Oregon-based Sila launched its ACHNow product in 2018. The tool combines The Clearing House’s RTP, the U.S. Federal Government’s FedNow, and Sila’s own instant settlement product that allows all ACH transactions to be settled in seconds. When businesses submit a standard NACHA file, ACHNow routes each transaction to either RTP or FedNow. In the event the transaction cannot be routed on either of those rails, Sila uses its own instant settlement product to clear the transaction.
“With new faster payment systems becoming available, Sila is currently in a great position to create excellent payment experiences to surprise and delight their customers,” said Trice Co-Founder and CEO Doug Yeager. “Together with Sila, we’re excited to bring these groundbreaking solutions to businesses and financial institutions, further enhancing the financial ecosystem with the promise of smarter, faster, and more secure money movement.”

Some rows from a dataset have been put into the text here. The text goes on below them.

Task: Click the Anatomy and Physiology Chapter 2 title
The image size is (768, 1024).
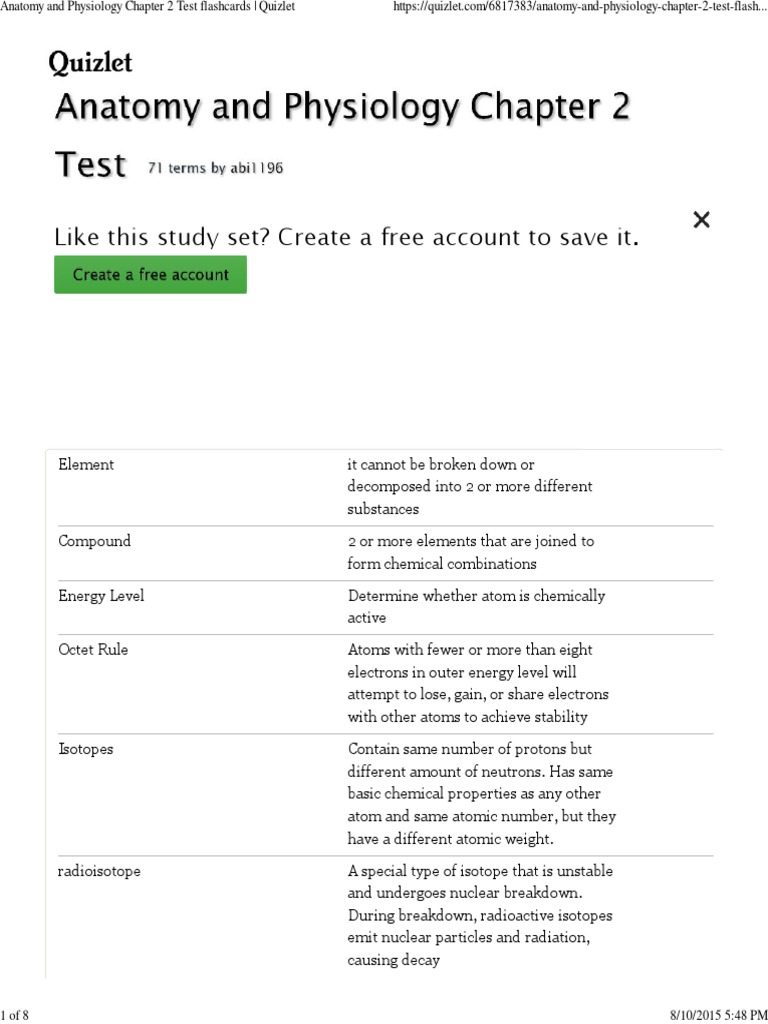Action: [x=342, y=107]
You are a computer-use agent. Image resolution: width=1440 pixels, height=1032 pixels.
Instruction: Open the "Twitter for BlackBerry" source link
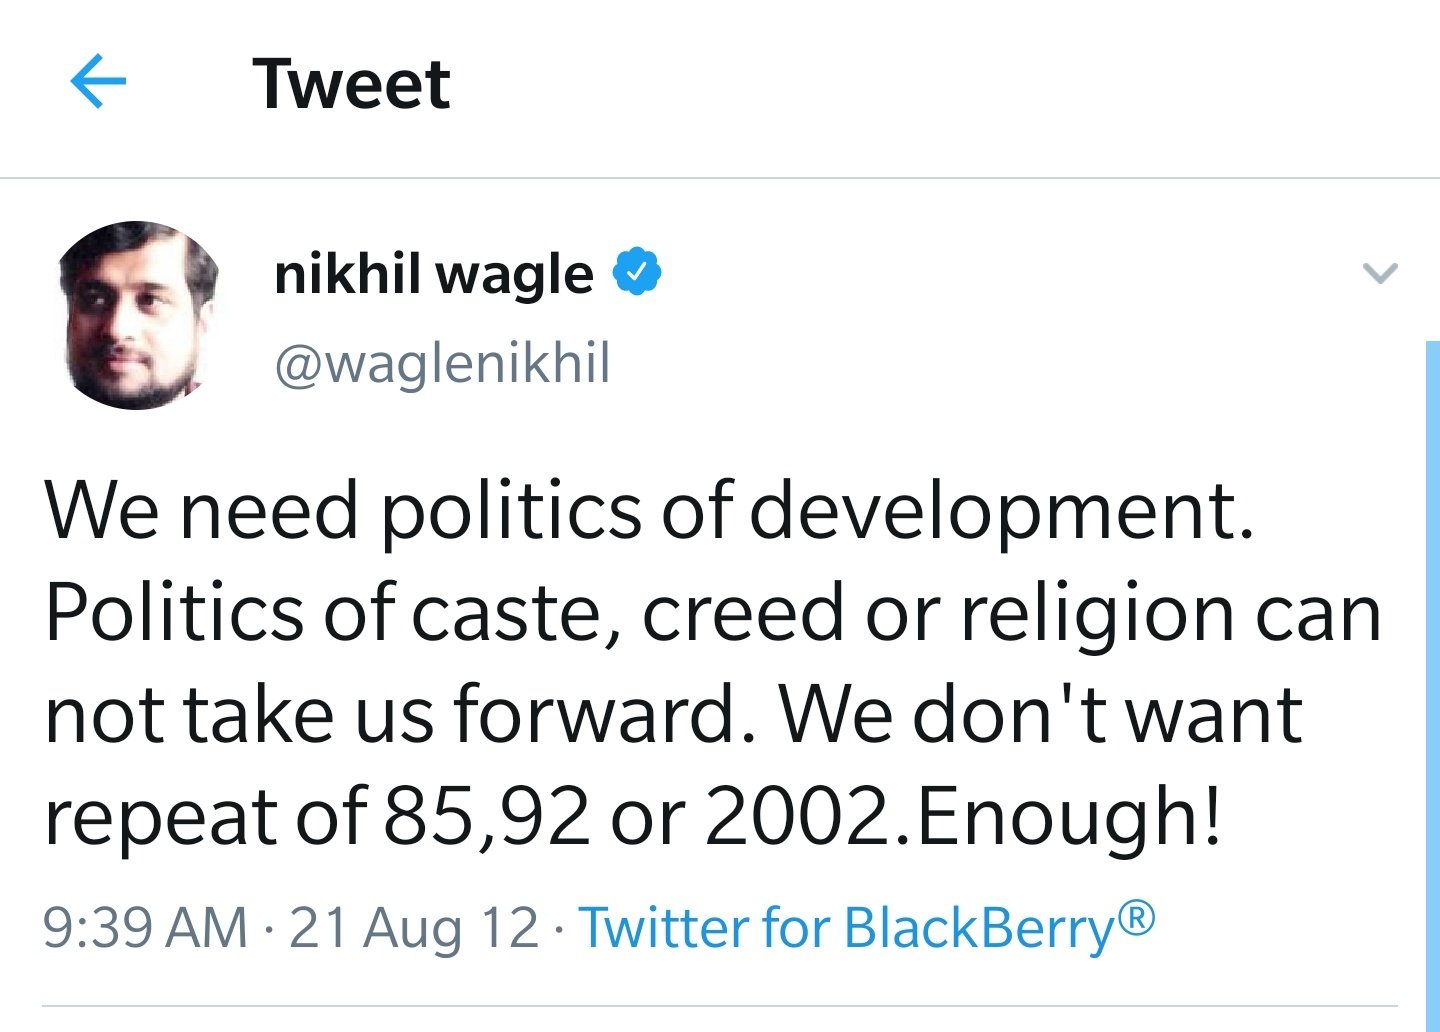click(x=845, y=927)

Currencycloud was offered In-Principle Approval to serve as a Major Payment Institution license holder in Singapore.
If granted the license, Currencycloud will be able to offer its full suite of intra-regional and international money movement services to Singapore businesses.
“Having the license would allow us to integrate with the robust financial network in Singapore and collaborate with valuable industry players,” said the company’s Managing Director of APAC Rohit Narang.
B2B cross-border payments fintech Currencycloud announced this week that the Monetary Authority of Singapore (MAS) offered the company In-Principle Approval (IPA) to serve as a Major Payment Institution (MPI) license holder in the region.
If the MAS grants Currencycloud the MPI license, the company will be able to offer its full suite of intra-regional and international money movement services to Singapore businesses. These additional capabilities will allow the U.K.-based company to process intra-Asia and east-to-west payments more quickly, efficiently, and seamlessly.
The MPI license will also impact Singapore-based businesses, which will be able to leverage Currencycloud to help their customers make conversions and payouts in their own time zones and local currencies. Ultimately, the license will help these local businesses launch new financial services quickly by leveraging local networks combined with its multi-currency account capabilities.
“The IPA for a Major Payment Institution License is testament to the strength of the Currencycloud brand,” said Currencycloud Managing Director of APAC Rohit Narang. “Having the license would allow us to integrate with the robust financial network in Singapore and collaborate with valuable industry players. The payments opportunity in Asia-Pacific is significant, and Singapore’s excellent infrastructure, world-class regulatory system, and strategic geographical location serve as an ideal base for accelerating future payments innovation across the region.”
Founded in 2012, Currencycloud facilitates cross-border, multi-currency transactions. In addition to offering virtual wallets, the company also enables banks, fintechs, and FX brokers to offer their users the ability to send, receive, and manage their multi-currency payments. Among the company’s clients are Starling Bank, Revolut, Penta, and Lunar.
Currencycloud was acquired by Visa in 2021. Mike Laven is CEO.